Publication year - 2016
Publication title -
electrophoresis
Language(s) - English
Resource type - Journals
SCImago Journal Rank - 0.666
H-Index - 158
eISSN - 1522-2683
pISSN - 0173-0835
DOI - 10.1002/elps.201600010
Subject(s) - repeatability , chromatography , stacking , micelle , chemistry , capillary electrophoresis , solvent , methanol , detection limit , extraction (chemistry) , analytical chemistry (journal) , micellar electrokinetic chromatography , aqueous solution , organic chemistry
Micelle to solvent stacking was implemented for the recently established NACE‐C 4 D method to determine tamoxifen and its metabolites in standard samples and human plasma of breast cancer patients. For stacking, the standard samples and extract after liquid–liquid extraction (LLE) were prepared in methanol and the resulting sample solution was pressure injected after a micellar plug of SDS. Factors that affected the stacking such as SDS concentration, micelle, and sample plug length were examined.

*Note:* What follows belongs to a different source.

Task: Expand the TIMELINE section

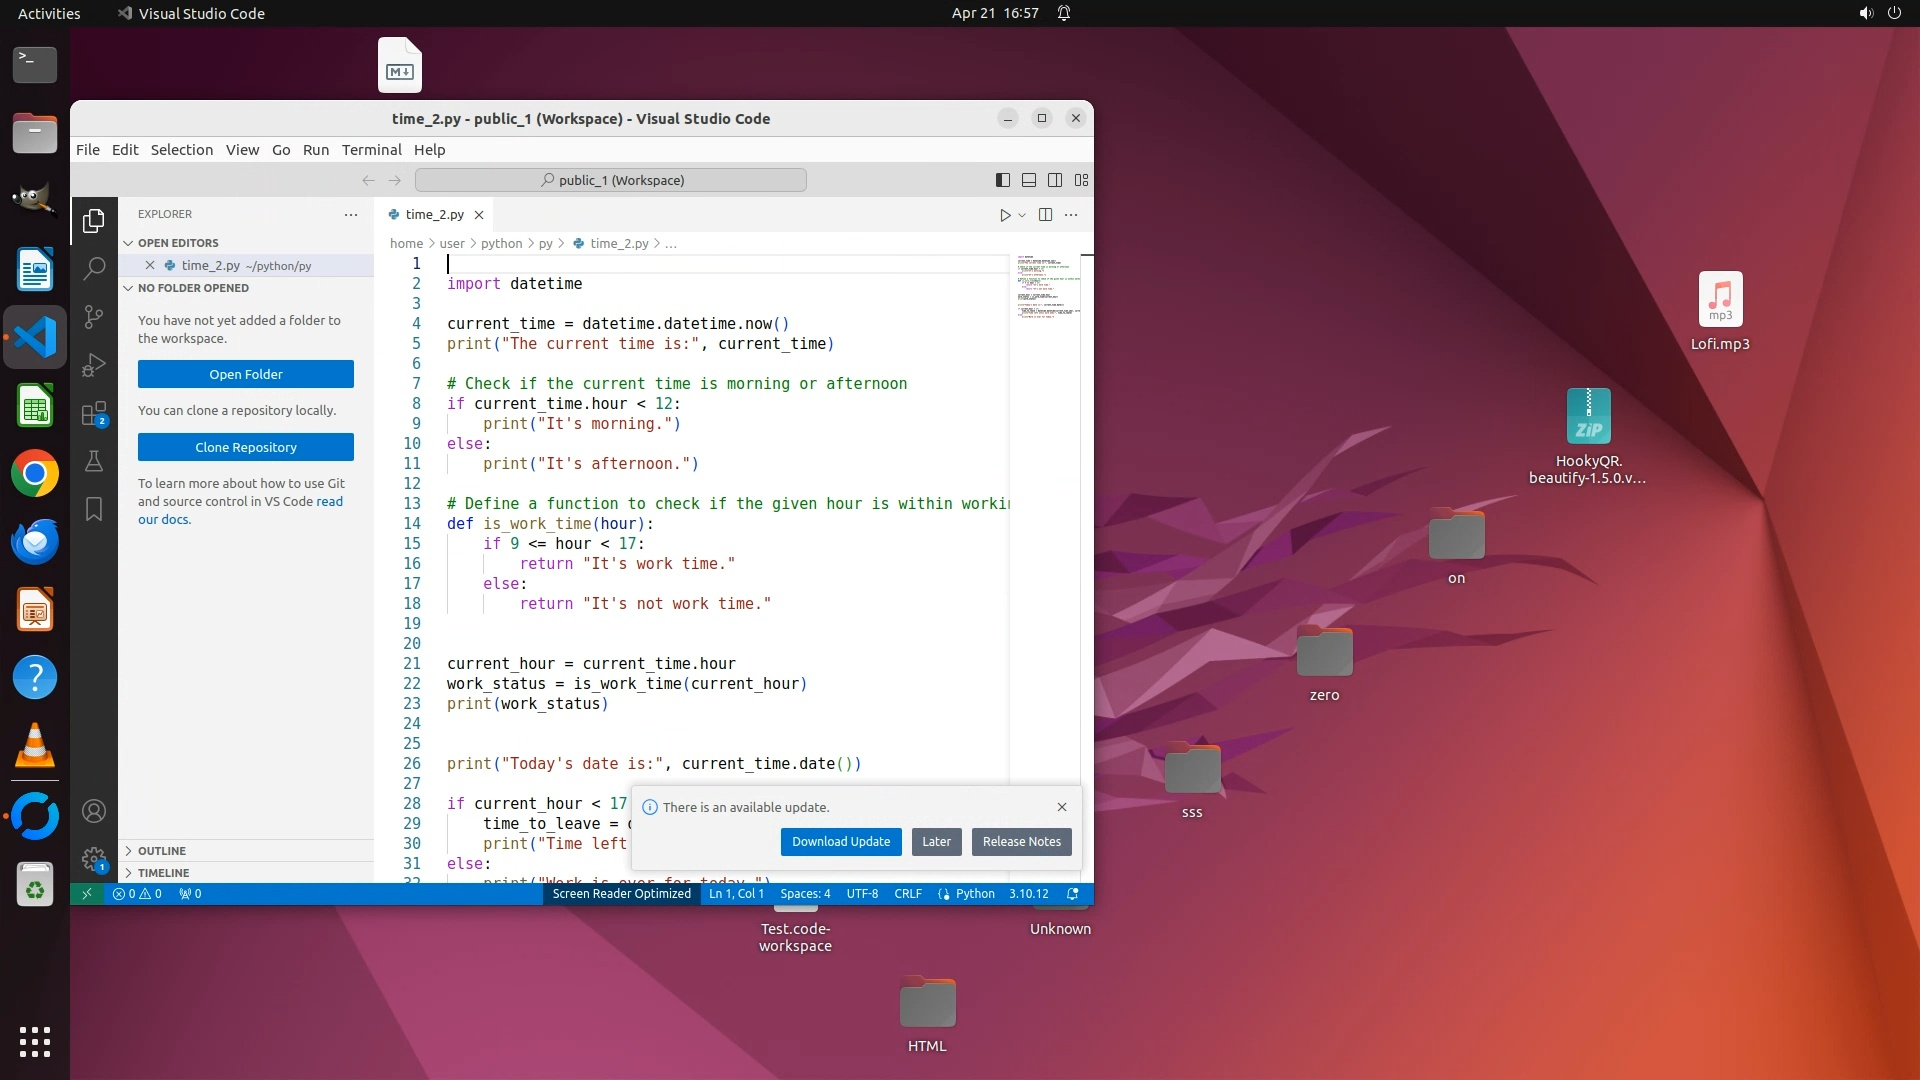Action: pos(163,873)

The sensitivity enhancement factor (peak height from stacking/peak height from typical injection of sample in BGE) was 15–22. The method detection limits with LLE were in the range of 5–10 ng/mL, which was lower than the established method (where the LLE extract was also prepared in methanol) with reported method detection limits of 25–40 ng/mL. The intraday and interday repeatability were in the range of 1.0–3.4% and 3.8–6.5%, respectively.